My daughter is 7 and quite fussy so now I involve her in our menu planning and we choose what we're all having all week, but for the meals and she helps prepare it
Works much better and we have less wastage
We are having a gousto box this week it's coming tomorrow for a
Change. X

DalarnaHorses · 27/03/2022 11:03

To the people rolling their eyes at cooking different meals, it's invariably not a different meal. Often I do meals that you serve yourself like tacos or fajitas, so they leave out the bits they don't like. DD doesn't like mince, so when making spagbol I do a separate pan with all the same ingredients, but with beans instead of mince it takes seconds to do this, I usually freeze an extra portion too.
The upshot is DD also learned quite quickly to make herself foods she liked, so she could cook from young and she's taught me lots of new recipes that we all often have.

AccidentalMindFuck · 27/03/2022 11:16

I’ve two children who’ve gone through normal fussy stages. They don’t require any therapy because I refused to cook whatever they decided they wanted. They are thankfully healthy teenagers who eat what’s given - it’s not Oliver Twist.

JulieYS · 27/03/2022 11:19

I have a vegetarian husband, a carnivore son, and a daughter on a special diet - so mealtimes are a bit of a nightmare!

I agree that teaching your kids to cook for themselves is a great life skill. There are plenty of video recipes on YouTube, which make it much easier for them to learn.

gdlbn · 27/03/2022 11:20

Hard one. I usually buy things that we all eat but might be tweaked for each persons taste- I.e something slightly different or a different accompaniment.

DalarnaHorses · 27/03/2022 13:15

There are plenty of video recipes on YouTube, which make it much easier for them to learn.

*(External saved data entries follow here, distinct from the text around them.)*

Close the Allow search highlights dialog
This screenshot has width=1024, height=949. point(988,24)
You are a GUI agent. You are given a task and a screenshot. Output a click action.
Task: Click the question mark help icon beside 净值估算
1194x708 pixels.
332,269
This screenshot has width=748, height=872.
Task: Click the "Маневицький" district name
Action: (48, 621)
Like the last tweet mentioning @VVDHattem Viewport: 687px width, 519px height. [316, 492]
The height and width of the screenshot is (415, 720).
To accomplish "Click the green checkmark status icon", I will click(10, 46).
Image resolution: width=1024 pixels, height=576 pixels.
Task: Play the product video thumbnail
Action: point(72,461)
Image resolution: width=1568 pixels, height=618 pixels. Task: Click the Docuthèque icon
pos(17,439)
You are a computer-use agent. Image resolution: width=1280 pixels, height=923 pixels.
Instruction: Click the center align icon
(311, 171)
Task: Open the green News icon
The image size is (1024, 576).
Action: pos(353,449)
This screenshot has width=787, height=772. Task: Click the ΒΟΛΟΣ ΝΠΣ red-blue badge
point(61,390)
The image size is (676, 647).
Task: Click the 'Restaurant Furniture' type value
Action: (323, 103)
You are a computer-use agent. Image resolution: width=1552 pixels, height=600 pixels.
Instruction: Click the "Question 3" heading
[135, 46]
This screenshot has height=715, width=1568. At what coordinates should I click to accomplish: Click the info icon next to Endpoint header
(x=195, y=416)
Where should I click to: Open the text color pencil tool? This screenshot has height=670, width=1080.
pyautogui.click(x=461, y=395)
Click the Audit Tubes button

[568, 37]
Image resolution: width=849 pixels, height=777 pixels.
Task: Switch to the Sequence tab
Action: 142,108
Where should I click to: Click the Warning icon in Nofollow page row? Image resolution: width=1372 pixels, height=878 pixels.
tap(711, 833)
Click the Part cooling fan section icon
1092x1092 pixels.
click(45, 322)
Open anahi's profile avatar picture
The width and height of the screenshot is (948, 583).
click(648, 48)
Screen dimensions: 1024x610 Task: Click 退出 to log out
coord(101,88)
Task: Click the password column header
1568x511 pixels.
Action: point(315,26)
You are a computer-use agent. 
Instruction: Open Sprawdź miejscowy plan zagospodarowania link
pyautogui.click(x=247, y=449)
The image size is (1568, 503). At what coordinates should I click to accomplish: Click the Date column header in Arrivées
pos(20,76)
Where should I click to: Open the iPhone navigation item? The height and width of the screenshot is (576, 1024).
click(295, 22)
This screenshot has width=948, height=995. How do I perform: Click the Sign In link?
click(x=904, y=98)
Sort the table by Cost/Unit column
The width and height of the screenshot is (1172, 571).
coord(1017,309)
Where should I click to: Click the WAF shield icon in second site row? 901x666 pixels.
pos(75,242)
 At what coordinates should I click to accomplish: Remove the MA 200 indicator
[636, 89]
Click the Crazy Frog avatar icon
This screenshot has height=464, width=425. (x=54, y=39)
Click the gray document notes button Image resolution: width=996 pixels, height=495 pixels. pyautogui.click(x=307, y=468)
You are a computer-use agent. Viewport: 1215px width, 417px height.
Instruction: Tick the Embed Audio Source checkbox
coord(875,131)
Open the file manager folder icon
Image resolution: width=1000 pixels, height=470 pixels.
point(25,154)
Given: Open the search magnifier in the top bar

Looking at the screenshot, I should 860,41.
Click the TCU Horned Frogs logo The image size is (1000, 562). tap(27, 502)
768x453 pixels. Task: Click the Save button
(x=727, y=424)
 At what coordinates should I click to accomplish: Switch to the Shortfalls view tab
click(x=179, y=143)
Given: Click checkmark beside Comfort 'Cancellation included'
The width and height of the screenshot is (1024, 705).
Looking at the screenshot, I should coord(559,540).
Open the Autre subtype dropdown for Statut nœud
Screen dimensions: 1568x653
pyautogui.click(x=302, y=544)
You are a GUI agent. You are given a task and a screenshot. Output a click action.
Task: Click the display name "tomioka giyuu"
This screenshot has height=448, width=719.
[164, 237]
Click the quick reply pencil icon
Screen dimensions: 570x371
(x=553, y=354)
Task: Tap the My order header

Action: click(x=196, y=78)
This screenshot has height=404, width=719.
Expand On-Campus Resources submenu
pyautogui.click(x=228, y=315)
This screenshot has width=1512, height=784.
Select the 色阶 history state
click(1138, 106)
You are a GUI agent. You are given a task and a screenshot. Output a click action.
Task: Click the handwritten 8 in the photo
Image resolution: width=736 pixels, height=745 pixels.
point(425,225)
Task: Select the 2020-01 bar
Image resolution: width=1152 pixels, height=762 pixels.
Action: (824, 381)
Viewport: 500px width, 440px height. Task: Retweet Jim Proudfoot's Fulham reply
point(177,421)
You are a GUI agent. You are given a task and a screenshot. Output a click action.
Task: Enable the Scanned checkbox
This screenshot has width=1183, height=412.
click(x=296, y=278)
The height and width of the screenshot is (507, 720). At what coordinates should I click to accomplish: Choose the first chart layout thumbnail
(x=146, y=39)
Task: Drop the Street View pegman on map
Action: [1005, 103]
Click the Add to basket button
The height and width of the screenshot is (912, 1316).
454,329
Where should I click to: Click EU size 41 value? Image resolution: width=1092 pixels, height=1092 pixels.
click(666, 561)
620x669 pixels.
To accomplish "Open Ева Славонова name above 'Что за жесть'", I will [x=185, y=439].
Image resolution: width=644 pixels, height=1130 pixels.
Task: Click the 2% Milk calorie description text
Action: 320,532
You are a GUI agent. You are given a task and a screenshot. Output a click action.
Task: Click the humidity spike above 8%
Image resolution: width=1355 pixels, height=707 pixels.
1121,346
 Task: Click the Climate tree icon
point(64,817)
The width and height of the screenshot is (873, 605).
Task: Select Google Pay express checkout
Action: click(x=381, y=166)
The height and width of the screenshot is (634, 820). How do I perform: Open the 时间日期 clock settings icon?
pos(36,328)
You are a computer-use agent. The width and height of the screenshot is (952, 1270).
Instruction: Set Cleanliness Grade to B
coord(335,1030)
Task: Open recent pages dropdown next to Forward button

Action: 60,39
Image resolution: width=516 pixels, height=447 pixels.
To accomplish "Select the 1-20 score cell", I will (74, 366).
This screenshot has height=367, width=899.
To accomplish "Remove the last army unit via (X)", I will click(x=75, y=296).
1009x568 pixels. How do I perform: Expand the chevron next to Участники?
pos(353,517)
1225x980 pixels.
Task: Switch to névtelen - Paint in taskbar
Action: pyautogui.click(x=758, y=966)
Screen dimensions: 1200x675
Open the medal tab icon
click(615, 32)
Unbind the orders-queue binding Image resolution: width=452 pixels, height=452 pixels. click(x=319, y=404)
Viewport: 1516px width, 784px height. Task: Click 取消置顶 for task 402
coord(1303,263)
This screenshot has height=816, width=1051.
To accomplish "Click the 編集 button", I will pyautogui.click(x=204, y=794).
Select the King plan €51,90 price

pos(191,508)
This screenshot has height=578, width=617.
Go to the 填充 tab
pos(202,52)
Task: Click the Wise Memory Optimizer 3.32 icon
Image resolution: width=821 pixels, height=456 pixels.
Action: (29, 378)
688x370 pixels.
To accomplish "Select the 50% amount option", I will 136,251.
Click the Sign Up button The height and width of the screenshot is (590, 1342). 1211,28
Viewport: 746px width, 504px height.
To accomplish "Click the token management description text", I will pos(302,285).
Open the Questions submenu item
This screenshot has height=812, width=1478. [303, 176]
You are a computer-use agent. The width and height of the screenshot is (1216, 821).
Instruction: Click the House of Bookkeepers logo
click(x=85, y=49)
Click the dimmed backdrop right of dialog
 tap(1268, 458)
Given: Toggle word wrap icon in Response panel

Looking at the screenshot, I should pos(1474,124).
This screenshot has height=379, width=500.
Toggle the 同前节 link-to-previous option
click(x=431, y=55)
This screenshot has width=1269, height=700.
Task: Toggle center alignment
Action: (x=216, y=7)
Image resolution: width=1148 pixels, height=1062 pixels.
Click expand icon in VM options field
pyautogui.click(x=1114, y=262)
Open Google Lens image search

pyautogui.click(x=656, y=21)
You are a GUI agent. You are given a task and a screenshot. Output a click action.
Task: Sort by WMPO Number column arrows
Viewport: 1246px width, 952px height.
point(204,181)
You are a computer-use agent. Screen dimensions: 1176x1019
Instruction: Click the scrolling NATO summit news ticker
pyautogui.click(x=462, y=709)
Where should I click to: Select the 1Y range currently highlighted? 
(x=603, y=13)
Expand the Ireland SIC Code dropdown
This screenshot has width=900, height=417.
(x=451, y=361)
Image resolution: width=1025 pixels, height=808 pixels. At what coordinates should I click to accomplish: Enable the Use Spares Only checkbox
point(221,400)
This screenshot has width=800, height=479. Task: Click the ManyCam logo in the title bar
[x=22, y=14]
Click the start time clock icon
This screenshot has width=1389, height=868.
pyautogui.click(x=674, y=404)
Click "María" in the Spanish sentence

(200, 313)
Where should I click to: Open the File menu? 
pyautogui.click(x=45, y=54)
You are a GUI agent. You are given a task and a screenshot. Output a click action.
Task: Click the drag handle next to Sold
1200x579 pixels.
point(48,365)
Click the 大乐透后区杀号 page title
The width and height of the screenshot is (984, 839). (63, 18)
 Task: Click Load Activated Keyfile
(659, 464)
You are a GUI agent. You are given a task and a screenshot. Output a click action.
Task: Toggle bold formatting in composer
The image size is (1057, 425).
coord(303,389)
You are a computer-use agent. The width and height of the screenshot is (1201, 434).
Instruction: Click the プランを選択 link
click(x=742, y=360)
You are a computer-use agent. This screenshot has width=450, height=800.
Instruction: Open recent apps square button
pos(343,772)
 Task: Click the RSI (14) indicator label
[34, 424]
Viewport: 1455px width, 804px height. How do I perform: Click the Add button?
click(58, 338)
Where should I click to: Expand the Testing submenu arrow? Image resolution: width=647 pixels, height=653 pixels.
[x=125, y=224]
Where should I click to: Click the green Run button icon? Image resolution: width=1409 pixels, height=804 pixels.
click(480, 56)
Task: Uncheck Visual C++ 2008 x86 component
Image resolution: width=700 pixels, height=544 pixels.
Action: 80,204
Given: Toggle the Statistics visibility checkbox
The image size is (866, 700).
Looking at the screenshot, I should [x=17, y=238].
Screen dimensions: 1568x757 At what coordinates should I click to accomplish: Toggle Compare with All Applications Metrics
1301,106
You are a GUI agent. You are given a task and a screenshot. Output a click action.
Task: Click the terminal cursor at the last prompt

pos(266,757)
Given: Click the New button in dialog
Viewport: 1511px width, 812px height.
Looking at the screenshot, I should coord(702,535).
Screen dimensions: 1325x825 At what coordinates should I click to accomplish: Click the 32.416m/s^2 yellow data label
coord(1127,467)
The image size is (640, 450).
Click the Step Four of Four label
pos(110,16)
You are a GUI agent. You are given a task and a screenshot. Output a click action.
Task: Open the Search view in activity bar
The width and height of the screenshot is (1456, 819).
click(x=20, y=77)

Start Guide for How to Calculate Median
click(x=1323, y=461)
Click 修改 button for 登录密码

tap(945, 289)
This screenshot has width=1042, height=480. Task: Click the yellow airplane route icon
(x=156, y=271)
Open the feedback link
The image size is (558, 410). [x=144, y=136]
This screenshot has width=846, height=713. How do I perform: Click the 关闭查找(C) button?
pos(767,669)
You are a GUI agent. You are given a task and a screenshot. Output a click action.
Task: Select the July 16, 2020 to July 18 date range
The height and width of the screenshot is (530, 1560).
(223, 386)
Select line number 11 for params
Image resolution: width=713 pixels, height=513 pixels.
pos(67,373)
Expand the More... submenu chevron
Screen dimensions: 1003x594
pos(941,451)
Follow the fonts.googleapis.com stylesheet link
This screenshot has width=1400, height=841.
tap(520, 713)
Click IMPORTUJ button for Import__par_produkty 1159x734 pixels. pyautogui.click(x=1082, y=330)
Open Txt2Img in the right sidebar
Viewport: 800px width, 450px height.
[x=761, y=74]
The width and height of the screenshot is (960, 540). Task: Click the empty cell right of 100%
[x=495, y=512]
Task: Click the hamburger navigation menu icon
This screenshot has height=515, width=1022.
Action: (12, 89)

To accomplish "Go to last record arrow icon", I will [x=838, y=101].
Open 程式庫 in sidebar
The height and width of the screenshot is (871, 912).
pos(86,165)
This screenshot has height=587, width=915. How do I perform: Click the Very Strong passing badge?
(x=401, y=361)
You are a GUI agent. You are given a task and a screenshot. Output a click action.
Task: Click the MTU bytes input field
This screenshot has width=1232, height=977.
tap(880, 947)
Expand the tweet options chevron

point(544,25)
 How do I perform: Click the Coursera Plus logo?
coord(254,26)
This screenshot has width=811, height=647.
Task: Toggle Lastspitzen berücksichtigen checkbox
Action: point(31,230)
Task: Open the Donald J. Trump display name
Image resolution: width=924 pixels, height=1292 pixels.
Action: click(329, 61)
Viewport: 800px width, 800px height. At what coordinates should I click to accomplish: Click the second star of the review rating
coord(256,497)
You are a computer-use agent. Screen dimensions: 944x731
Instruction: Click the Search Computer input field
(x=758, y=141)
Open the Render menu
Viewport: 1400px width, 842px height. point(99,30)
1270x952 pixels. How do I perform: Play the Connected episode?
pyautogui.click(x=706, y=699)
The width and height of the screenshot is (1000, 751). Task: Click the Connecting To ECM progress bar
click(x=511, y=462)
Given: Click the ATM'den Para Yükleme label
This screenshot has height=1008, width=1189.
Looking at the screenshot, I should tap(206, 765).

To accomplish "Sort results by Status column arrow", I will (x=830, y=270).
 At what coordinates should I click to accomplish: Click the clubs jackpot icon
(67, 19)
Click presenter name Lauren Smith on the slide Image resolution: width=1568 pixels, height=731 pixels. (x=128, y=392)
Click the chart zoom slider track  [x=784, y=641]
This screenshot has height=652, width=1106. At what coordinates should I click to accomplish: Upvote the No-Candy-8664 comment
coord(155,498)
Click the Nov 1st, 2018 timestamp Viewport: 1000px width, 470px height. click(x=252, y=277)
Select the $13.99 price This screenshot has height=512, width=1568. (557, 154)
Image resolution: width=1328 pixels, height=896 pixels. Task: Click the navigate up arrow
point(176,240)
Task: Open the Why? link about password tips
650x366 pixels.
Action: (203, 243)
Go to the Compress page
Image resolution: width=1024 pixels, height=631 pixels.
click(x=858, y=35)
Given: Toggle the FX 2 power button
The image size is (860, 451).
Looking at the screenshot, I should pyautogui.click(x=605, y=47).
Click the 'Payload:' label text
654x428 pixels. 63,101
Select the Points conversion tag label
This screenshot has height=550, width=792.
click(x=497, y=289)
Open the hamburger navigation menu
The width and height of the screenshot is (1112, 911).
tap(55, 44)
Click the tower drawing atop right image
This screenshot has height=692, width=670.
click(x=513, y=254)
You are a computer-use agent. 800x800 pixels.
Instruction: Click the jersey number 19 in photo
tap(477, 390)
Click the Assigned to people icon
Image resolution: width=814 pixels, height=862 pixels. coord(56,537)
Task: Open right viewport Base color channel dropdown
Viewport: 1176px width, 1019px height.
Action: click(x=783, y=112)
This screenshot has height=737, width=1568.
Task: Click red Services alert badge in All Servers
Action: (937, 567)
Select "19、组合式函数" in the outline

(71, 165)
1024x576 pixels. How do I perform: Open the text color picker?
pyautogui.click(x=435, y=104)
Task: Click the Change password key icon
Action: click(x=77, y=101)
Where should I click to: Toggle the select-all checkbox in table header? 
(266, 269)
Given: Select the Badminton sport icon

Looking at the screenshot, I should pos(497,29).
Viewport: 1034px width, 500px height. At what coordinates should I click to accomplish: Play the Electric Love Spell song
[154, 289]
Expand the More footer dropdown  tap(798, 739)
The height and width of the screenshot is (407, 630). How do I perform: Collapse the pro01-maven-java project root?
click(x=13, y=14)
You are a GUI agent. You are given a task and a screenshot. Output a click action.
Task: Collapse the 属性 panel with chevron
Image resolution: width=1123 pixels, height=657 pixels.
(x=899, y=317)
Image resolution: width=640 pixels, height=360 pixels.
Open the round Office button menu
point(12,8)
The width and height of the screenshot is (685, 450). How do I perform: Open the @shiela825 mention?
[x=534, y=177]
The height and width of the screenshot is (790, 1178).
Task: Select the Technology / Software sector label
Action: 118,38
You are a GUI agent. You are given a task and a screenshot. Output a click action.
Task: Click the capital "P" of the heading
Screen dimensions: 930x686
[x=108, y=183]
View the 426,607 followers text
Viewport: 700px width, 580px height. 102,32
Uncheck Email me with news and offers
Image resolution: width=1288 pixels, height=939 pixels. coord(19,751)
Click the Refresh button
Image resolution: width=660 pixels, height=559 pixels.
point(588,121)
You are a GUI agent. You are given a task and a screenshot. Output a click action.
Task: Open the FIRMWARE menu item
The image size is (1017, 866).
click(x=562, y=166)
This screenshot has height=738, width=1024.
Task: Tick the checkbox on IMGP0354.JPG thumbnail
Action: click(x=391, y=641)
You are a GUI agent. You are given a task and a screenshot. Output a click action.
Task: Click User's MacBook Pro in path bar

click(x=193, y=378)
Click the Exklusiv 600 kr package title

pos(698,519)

For all the bashing that social media gets, cooking and recipes are something that it is really helpful for, especially for kids. Gordon Ramsey even got a book out of his YouTube 10min recipes.

Suprima · 27/03/2022 13:19

It’s fine to not like a meal and to have an alternative offered

It’s not fine for you to be cooking 2 separate meals every night regularly because they just want to eat chicken goujons or whatever

Ask for them to put some things on the meal plan they will eat- and offer toast or eggs or cereal or whatever on the days that they are refusing. At 14 they can prepare it if they refuse the family meal.

Punxsutawney · 27/03/2022 13:24

Ds is 17 and has a diagnosis of ARFID. So yes, he always eats something different to us. He is very underweight and the team that are currently treating him are happy for him to eat anything. At the moment, we have been told to get him a takeaway that he will eat, twice a week.
If we didn't offer him alternative food, he would become very unwell and probably end up hospitalised.

TibetanTerrah · 27/03/2022 13:28

There's a big difference between "dislike" and "dont really like". I wouldn't say I actively liked the vegetables I had with dinner last night (my bad cooking really) and as a child may have said "I don't like" them, but that's different to the physical response to really disliking something so as an adult I ate them anyway.

This is where the line gets blurred and the hard line "eat what you're given or go hungry" lot clash with the "i make multiple meals so that they eat something" camp.

Given the choice, most kids "like" beige junk over healthy vegetables. Some kids, especially at 14, should be able to "get over" the disappointment of not having their favourite foods and exactly what they fancy 100% of the time. With other children it's much more complicated. Only you as the parent knows which it is.